Assigned task | Find the line that contains "Where should I". Repeat that line and all lines following it, exactly, through the end of the listing below.

Extracted entries |
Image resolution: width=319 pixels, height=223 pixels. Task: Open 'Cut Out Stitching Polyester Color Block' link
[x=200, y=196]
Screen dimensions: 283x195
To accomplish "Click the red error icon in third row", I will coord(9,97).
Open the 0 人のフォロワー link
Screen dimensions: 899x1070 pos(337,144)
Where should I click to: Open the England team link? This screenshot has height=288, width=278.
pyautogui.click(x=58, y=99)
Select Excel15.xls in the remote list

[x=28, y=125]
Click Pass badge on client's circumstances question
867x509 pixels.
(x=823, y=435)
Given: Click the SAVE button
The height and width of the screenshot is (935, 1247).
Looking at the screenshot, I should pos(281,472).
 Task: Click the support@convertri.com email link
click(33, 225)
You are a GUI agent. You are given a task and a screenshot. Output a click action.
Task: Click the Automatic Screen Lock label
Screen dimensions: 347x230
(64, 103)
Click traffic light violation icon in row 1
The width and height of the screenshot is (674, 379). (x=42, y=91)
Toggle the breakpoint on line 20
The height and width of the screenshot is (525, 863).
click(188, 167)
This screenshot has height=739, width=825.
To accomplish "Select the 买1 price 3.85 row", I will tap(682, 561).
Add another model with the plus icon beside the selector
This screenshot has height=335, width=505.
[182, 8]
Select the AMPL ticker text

Expected output |
Where should I click to: Open the England team link? This screenshot has height=288, width=278.
pyautogui.click(x=58, y=99)
Select Excel15.xls in the remote list

[x=28, y=125]
Click Pass badge on client's circumstances question
867x509 pixels.
(x=823, y=435)
Given: Click the SAVE button
The height and width of the screenshot is (935, 1247).
Looking at the screenshot, I should pos(281,472).
 Task: Click the support@convertri.com email link
click(33, 225)
You are a GUI agent. You are given a task and a screenshot. Output a click action.
Task: Click the Automatic Screen Lock label
Screen dimensions: 347x230
(64, 103)
Click traffic light violation icon in row 1
The width and height of the screenshot is (674, 379). (x=42, y=91)
Toggle the breakpoint on line 20
The height and width of the screenshot is (525, 863).
click(188, 167)
This screenshot has height=739, width=825.
To accomplish "Select the 买1 price 3.85 row", I will tap(682, 561).
Add another model with the plus icon beside the selector
This screenshot has height=335, width=505.
[182, 8]
Select the AMPL ticker text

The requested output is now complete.